Work item - How many lines in the material below contain the word "Switch"? Write only the number.

Provided entries -
+===+

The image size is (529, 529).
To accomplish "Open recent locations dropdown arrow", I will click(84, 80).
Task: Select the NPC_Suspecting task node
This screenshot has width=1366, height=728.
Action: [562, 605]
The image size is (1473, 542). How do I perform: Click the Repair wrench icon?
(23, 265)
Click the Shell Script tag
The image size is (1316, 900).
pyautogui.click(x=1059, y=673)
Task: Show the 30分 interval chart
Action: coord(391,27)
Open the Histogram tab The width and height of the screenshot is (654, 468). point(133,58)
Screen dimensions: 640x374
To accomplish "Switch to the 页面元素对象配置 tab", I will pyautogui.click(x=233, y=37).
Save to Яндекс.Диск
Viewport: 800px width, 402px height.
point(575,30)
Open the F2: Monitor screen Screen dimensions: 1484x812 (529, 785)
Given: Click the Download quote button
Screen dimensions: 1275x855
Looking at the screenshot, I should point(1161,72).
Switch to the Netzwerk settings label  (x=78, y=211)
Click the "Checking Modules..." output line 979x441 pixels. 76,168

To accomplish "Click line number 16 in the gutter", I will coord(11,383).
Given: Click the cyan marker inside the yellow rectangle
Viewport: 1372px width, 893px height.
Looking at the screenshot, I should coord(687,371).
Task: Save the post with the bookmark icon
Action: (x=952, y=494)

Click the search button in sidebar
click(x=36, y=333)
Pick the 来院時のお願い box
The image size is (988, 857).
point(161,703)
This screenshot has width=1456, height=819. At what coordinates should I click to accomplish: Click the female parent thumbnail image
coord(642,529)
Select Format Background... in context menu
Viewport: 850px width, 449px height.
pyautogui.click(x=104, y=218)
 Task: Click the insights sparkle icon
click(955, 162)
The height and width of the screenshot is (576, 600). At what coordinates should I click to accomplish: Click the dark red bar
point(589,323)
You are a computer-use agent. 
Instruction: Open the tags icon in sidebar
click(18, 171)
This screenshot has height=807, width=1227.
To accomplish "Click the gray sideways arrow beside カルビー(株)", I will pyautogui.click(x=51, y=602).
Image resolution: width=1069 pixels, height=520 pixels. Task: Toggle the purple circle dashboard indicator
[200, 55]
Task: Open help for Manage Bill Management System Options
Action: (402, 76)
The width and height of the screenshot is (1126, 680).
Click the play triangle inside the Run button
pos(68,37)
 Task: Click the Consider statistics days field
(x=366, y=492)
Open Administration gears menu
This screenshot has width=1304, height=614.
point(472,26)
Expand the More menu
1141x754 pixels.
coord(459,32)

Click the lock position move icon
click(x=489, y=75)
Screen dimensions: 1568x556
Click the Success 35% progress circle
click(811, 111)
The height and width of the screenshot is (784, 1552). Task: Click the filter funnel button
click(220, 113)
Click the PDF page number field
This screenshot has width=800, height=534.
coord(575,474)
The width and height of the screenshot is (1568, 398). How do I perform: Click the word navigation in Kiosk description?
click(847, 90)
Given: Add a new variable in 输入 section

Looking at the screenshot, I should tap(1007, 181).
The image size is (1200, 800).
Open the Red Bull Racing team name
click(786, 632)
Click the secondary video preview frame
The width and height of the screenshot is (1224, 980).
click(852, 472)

+===+

Worked solution - 2